» Required work
For each line below that holds "Task", return the line as it stands.

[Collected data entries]
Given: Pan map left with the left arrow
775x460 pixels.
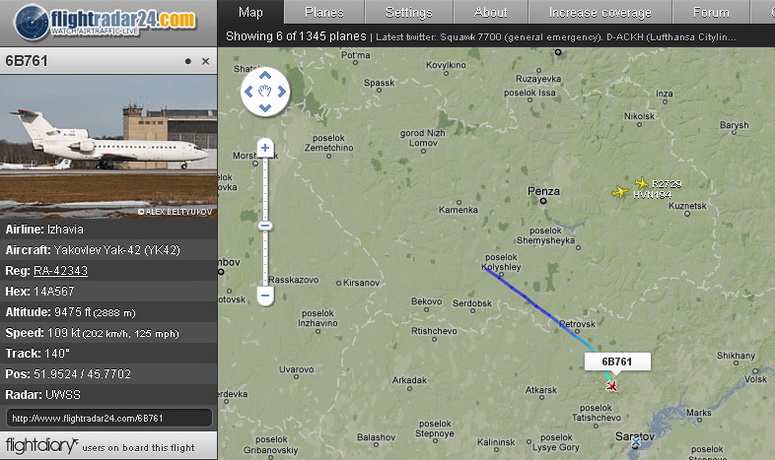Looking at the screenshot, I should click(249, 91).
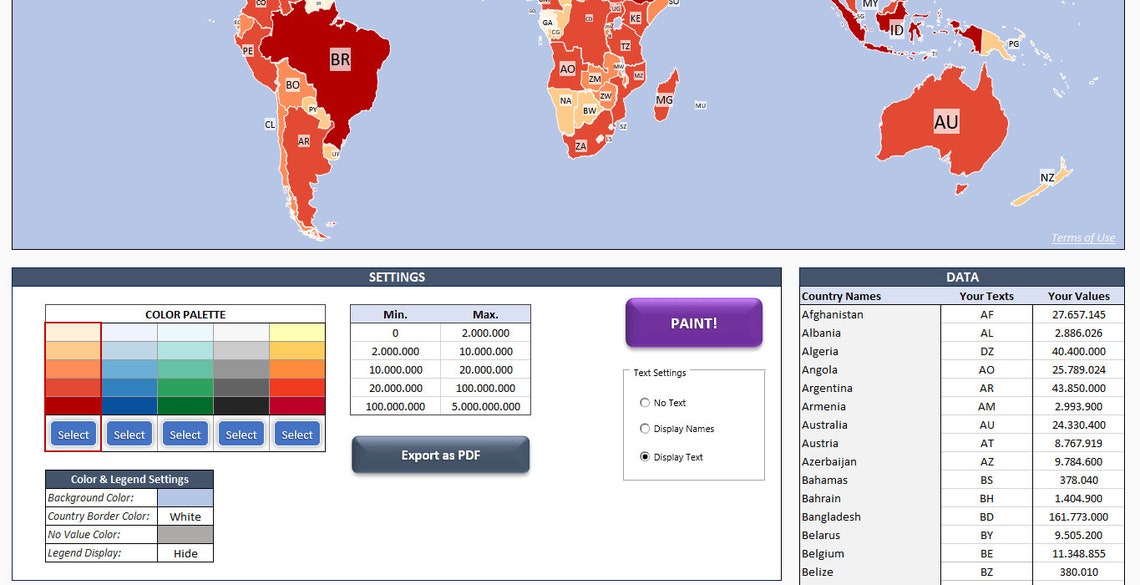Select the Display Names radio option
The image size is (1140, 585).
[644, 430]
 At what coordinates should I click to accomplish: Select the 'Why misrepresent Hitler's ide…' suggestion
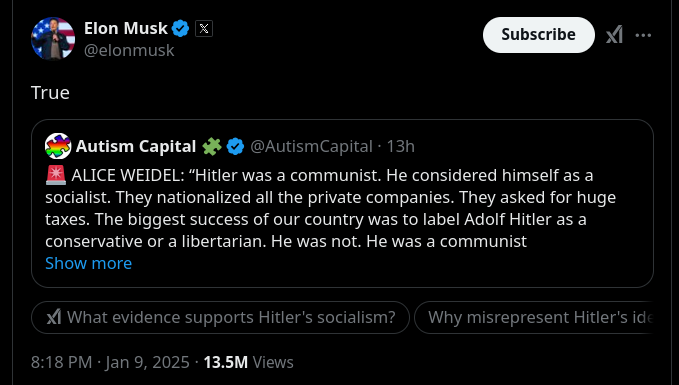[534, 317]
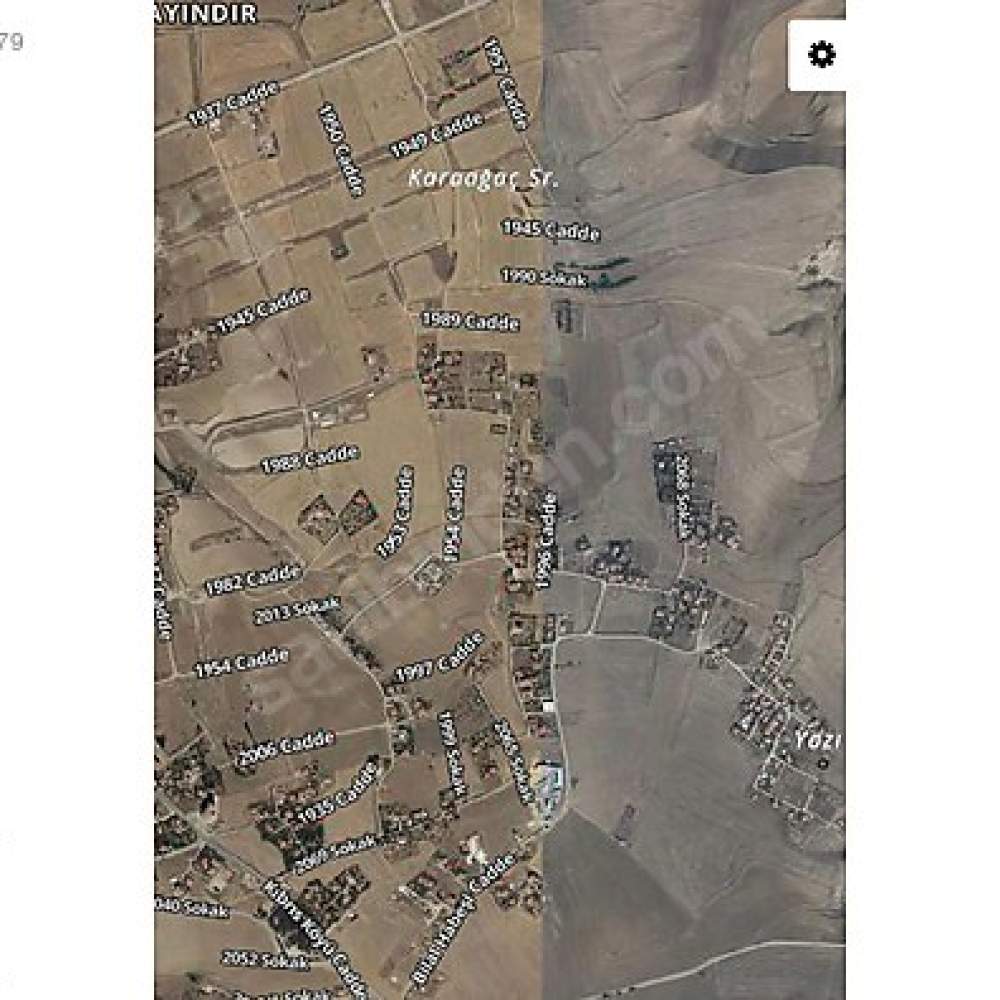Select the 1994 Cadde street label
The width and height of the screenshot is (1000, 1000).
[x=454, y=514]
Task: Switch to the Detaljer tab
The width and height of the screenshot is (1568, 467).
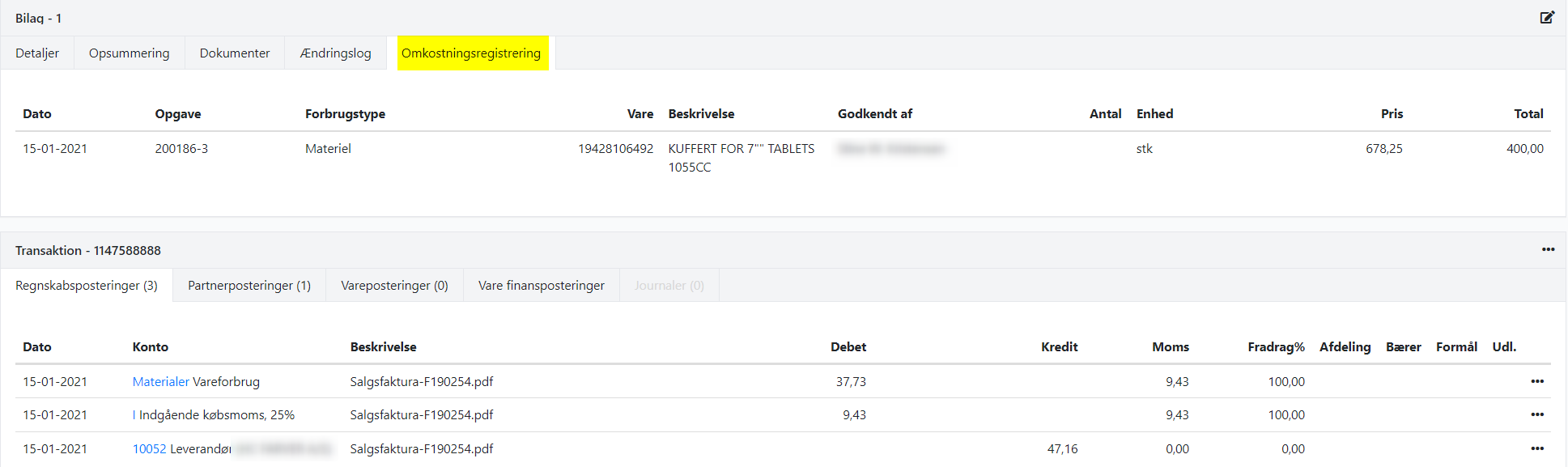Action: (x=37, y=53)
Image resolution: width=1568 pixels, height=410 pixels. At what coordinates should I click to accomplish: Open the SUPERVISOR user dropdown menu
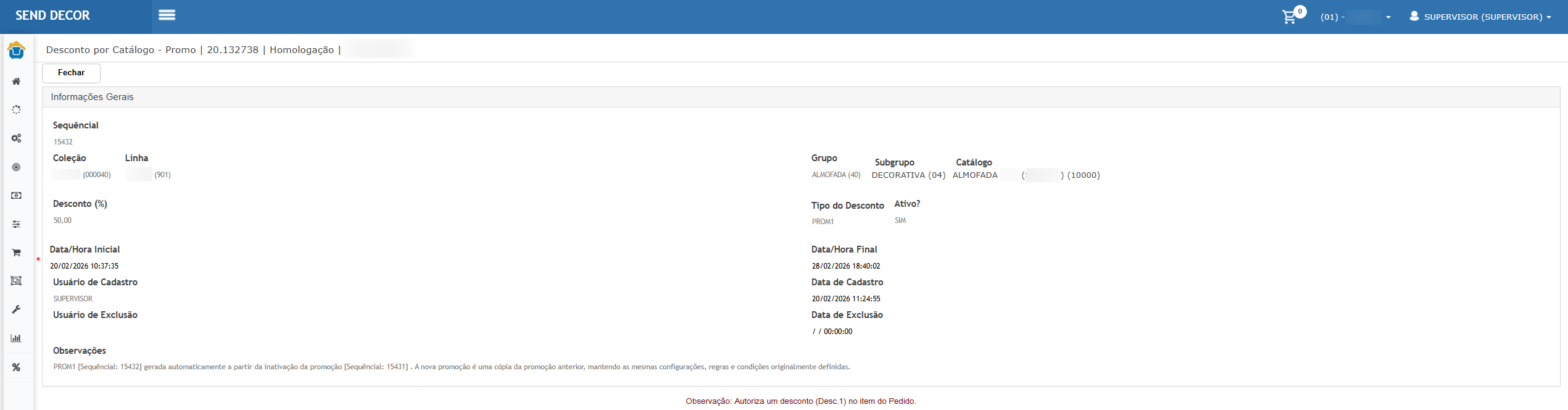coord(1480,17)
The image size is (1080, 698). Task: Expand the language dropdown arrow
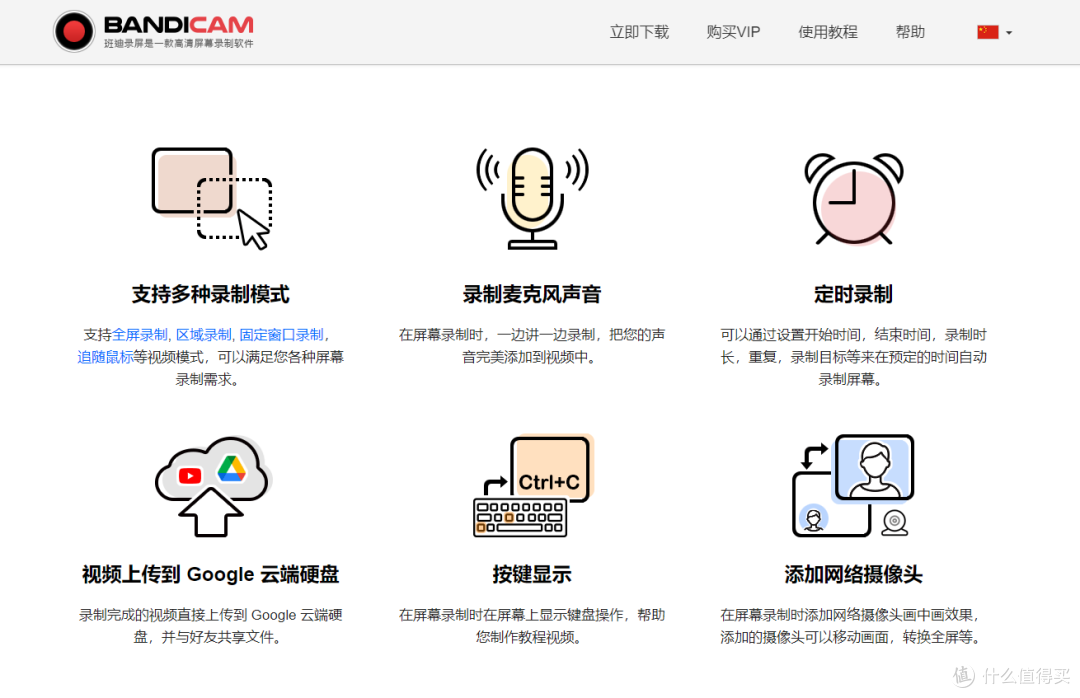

» Response area
Task: Switch to the Detaljer tab
The image size is (1080, 698). Task: Expand the language dropdown arrow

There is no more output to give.